Rosneft is one of Moscow’s energy champions, and also has the support of one of two major political factions in the Kremlin, led by Deputy Prime Minister Igor Sechin. Ever since Rosneft assimilated the broken pieces of former Russian energy company Yukos (with help from a $6 billion loan from China in 2004), it has depended on developing its Siberian potential in order to rise above its many competitors. ESPO is therefore crucial to Rosneft’s survival and success. Therefore, Rosneft wanted to secure the deal with China first so as to have a stepping stone to a broader Far East strategy.

Negotiations on the Chinese deal were delayed. The Chinese were reluctant to sign an agreement while they had doubts about whether the Russian oil producer and pipeline builder could get along — specifically, China was waiting to see whether Rosneft would have the Kremlin’s support. Beijing also knew it had control of the purse strings; and given its inherent distrust of the Russians, it wanted to be sure that the agreement was fully to its liking — for instance, by insisting, against Putin’s demands, that the loan be made in U.S. dollars and not Russian rubles. China also wanted to make sure it did not need the cash to address any immediate problems at home due to the financial crisis.

++++++++

* WRITTEN PROBLEM *
Retype the stretch of the Rosneft text from "Rosneft is one" through "Far East strategy.", keeping every word and mark as it stands.

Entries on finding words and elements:
++++++++

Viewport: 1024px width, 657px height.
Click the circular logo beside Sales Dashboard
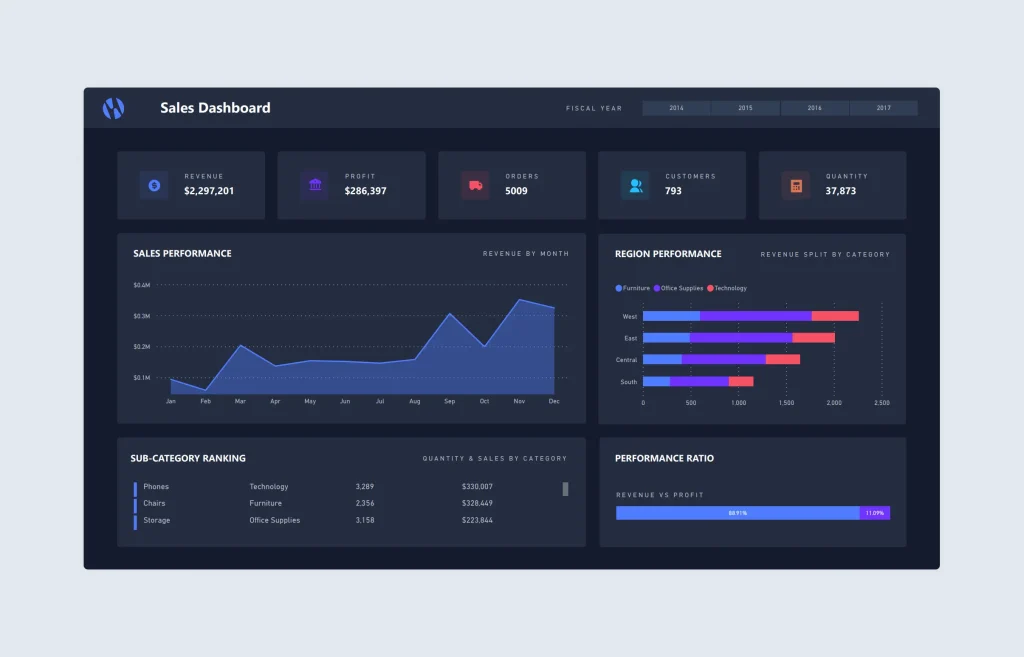(113, 108)
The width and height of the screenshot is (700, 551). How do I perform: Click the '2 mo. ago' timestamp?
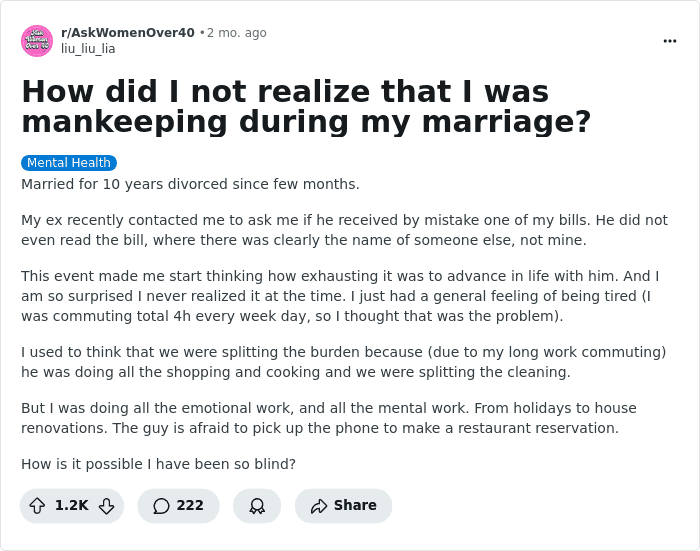[236, 33]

++++++++

* TASK RESPONSE *
Rosneft is one of Moscow’s energy champions, and also has the support of one of two major political factions in the Kremlin, led by Deputy Prime Minister Igor Sechin. Ever since Rosneft assimilated the broken pieces of former Russian energy company Yukos (with help from a $6 billion loan from China in 2004), it has depended on developing its Siberian potential in order to rise above its many competitors. ESPO is therefore crucial to Rosneft’s survival and success. Therefore, Rosneft wanted to secure the deal with China first so as to have a stepping stone to a broader Far East strategy.